▶ Texte
┌──
Les travaux sont toujours en cours et une collaboration est en œuvre entre les différents acteurs. En janvier 2013, un label consacré aux services d’archivage électronique a été lancé. Sur le plan législatif, la loi du 13 mars 2000 affirme l’équivalence de preuve existante entre le support papier et le support électronique.

Selon Françoise Banat-Berger, « la complexité du processus est sous-estimée et les mesures d’organisation nécessaires pas assez prises en compte ». En effet, les acteurs se heurtent à des échecs dus à des retards, des surcoûts et à leur multiplicité. L’urbanisation des systèmes d’information reste encore à construire. Si les systèmes d’information doivent encore être modernisés, on constate tout de même quelques progrès, notamment au niveau de la prise en compte de la gestion des données : on prend conscience de l’importance de disposer de données de qualités. En 2011, 80 % des services d’archives ont réalisé des actions relatives à l’archivage numérique. On assiste parallèlement à l’accroissement des versements d’archives numériques au sein des services administratifs.

« Abyssale », c’est l’adjectif que Françoise Banat-Berger associe à la collecte des archives numériques. « Le chemin est encore long ».

« Vers une gouvernance de l’information », Jean-Marc Rietsch

Du fait de son statut d’ingénieur, Jean-Marc Rietsch s’est tout de suite positionné sur un plan différent des deux premières intervenantes. Il a commencé par présenter la Fedisa, fédération créée en 2005, caractérisée par son rôle d’information entre fournisseurs de solutions et les utilisateurs, privés ou publics. Il est revenu sur l’intervention précédente en expliquant que les progrès n’étaient en effet pas assez rapides dans le domaine. La France affiche un grand retard, notamment face au Danemark sur la question de la dématérialisation. Parallèlement, la fédération publie des ouvrages, un journal, ainsi que la « lettre de la dématique » et propose des formations, tel que le master management du patrimoine informationnel. Sa présence internationale tend à se développer. Par exemple, le Luxembourg a récemment publié une loi autorisant la destruction du document papier après sa numérisation. La valeur du document numérique tend à être reconnue.
└──
▶ Données fournies
┌──
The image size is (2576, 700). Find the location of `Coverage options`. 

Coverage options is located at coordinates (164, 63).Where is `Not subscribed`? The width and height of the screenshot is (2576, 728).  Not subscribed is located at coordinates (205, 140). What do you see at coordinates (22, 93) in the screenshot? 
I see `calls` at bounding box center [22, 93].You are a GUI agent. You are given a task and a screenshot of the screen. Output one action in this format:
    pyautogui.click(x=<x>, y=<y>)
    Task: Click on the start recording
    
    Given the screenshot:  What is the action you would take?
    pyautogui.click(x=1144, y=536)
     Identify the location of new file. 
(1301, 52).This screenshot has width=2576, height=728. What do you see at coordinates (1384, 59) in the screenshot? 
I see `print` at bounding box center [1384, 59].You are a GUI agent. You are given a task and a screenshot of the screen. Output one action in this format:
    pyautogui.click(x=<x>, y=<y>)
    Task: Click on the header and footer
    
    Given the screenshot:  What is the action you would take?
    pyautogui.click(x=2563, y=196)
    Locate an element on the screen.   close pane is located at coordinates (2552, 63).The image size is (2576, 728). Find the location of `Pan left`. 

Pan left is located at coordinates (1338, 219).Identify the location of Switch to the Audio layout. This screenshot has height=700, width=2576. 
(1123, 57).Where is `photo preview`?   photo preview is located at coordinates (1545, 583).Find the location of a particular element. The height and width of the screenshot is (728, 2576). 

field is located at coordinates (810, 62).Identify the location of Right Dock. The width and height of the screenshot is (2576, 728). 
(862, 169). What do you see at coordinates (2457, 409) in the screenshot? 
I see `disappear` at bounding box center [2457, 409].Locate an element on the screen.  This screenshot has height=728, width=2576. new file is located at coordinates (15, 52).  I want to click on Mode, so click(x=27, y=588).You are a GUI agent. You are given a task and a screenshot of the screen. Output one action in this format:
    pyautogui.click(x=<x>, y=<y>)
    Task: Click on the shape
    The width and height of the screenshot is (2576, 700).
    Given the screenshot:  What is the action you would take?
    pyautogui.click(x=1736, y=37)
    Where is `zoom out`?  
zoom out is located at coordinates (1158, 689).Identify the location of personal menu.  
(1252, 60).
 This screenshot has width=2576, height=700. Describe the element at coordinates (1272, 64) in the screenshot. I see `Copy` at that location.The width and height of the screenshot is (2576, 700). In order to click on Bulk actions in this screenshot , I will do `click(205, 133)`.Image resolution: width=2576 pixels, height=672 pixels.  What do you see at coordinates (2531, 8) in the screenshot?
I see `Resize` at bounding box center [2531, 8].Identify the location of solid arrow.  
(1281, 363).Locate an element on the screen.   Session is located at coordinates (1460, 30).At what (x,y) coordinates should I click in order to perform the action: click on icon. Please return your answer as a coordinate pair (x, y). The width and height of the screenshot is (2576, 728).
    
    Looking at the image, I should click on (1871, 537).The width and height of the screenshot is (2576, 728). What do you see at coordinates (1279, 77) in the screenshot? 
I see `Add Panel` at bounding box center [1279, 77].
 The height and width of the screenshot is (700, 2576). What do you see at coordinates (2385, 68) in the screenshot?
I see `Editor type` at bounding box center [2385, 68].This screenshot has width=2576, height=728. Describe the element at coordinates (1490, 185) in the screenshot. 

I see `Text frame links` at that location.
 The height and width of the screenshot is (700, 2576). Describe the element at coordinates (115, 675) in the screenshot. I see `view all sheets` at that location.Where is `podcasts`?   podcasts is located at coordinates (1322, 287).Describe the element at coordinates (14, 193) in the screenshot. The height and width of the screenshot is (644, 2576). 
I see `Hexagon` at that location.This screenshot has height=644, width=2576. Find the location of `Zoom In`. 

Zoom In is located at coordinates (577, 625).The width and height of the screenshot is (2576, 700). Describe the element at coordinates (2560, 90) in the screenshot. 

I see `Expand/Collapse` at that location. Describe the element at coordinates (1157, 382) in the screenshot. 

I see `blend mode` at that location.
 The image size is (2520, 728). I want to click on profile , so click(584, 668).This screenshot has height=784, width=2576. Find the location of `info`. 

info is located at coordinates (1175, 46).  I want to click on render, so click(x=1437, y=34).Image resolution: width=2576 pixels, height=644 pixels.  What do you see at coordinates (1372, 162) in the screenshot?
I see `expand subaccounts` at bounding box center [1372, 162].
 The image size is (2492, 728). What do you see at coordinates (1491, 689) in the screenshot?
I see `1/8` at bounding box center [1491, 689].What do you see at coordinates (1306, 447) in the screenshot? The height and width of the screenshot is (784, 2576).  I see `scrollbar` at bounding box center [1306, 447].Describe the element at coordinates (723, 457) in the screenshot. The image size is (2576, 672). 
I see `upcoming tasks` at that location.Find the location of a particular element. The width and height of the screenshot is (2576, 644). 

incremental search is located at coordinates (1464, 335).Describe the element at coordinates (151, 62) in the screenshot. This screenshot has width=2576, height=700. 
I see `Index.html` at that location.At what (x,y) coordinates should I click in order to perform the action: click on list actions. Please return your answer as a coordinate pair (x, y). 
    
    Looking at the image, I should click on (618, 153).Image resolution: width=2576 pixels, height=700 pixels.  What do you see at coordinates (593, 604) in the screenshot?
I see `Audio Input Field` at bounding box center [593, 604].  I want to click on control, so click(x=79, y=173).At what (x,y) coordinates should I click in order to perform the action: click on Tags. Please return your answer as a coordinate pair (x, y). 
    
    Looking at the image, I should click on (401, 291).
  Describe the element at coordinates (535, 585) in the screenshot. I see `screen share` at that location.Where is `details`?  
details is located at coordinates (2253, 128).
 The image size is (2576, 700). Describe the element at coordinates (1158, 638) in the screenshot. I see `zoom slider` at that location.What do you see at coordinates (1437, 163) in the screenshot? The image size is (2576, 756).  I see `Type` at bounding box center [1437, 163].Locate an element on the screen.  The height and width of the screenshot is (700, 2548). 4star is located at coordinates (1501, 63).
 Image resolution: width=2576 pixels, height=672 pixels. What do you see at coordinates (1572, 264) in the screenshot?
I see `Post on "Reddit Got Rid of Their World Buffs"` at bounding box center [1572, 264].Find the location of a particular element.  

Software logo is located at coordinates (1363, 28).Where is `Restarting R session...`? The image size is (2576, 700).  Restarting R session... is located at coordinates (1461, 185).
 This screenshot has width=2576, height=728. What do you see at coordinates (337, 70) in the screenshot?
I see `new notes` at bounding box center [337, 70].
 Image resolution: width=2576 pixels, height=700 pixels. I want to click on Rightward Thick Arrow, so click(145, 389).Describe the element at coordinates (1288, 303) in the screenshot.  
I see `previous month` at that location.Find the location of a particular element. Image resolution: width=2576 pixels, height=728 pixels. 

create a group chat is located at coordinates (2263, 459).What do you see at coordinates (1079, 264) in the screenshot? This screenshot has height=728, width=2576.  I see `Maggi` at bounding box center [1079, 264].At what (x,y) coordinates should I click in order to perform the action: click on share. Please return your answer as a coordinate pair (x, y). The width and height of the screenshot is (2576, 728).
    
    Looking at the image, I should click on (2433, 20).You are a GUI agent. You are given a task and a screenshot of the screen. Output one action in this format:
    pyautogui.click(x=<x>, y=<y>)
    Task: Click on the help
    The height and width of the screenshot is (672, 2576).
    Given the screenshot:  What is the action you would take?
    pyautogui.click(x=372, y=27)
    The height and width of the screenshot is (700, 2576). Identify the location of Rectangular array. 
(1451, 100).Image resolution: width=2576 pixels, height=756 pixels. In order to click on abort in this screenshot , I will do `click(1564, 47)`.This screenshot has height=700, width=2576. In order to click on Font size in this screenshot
└──
▶ Marche à suivre
Reprenez le texte sur l'archivage numérique à la suite de sa dernière phrase, en poursuivant le compte rendu de l'intervention de Jean-Marc Rietsch.

▶ Résultat de l'exercice
Il poursuit sur la justification de son choix du terme de « dématique » au lieu de celui de « dématérialisation ». En effet, à l’usage de ce dernier, la notion de numérisation vient immédiatement à l’esprit, or, d’autres notions sont à prendre en compte, comme la dématérialisation des échanges et des processus. En outre, dans le monde anglo-saxon, le terme « dématérialisation » renvoie à la désintégration, ce qui n’est pas le but escompté.

Jean-Marc Rietsch achève son intervention sur une présentation de la situation actuelle : « Où en est-on ? » On assiste à une sensibilisation du public à partir de 2005. Aujourd’hui, on a conscience de la pluridisciplinarité et de la transversalité du sujet. La dématique progresse, mais reste insuffisante et désordonnée. Les professionnels sont confrontés à un besoin d’accélérer la vision du cycle de vie du document, d’une meilleure coordination et visibilité, d’une mutualisation et d’une méthode d’accompagnement. L’accroissement du volume des données entraîne des questionnements sur la manière de gérer toutes ces données et d’en limiter l’importance. L’archivage des données numériques est cependant en évolution.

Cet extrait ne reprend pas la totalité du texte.